• **DATA TO USE**

Content starts

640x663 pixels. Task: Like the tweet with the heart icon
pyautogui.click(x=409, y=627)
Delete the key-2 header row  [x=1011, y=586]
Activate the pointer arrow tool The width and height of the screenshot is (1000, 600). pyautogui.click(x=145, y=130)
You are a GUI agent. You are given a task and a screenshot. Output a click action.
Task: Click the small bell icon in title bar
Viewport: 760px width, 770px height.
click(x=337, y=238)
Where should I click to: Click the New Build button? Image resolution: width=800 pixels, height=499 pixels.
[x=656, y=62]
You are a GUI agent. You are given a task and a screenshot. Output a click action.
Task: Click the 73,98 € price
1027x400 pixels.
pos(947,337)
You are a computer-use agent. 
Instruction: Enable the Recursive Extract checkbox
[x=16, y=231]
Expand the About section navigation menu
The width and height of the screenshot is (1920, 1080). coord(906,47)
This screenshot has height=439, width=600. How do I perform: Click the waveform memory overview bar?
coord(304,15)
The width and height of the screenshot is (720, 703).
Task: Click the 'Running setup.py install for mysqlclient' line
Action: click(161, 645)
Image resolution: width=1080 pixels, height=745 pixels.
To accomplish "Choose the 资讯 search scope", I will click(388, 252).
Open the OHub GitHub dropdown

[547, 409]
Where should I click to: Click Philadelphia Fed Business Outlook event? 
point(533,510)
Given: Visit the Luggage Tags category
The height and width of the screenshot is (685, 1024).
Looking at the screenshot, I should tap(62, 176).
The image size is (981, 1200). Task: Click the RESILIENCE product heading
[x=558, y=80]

Content ends

• **WHAT IS REQUIRED**
Repeat all the material, keeping each line identical.

• **SOLUTION TO THIS PROBLEM**
640x663 pixels. Task: Like the tweet with the heart icon
pyautogui.click(x=409, y=627)
Delete the key-2 header row  [x=1011, y=586]
Activate the pointer arrow tool The width and height of the screenshot is (1000, 600). pyautogui.click(x=145, y=130)
You are a GUI agent. You are given a task and a screenshot. Output a click action.
Task: Click the small bell icon in title bar
Viewport: 760px width, 770px height.
click(x=337, y=238)
Where should I click to: Click the New Build button? Image resolution: width=800 pixels, height=499 pixels.
[x=656, y=62]
You are a GUI agent. You are given a task and a screenshot. Output a click action.
Task: Click the 73,98 € price
1027x400 pixels.
pos(947,337)
You are a computer-use agent. 
Instruction: Enable the Recursive Extract checkbox
[x=16, y=231]
Expand the About section navigation menu
The width and height of the screenshot is (1920, 1080). coord(906,47)
This screenshot has height=439, width=600. How do I perform: Click the waveform memory overview bar?
coord(304,15)
The width and height of the screenshot is (720, 703).
Task: Click the 'Running setup.py install for mysqlclient' line
Action: click(161, 645)
Image resolution: width=1080 pixels, height=745 pixels.
To accomplish "Choose the 资讯 search scope", I will click(388, 252).
Open the OHub GitHub dropdown

[547, 409]
Where should I click to: Click Philadelphia Fed Business Outlook event? 
point(533,510)
Given: Visit the Luggage Tags category
The height and width of the screenshot is (685, 1024).
Looking at the screenshot, I should tap(62, 176).
The image size is (981, 1200). Task: Click the RESILIENCE product heading
[x=558, y=80]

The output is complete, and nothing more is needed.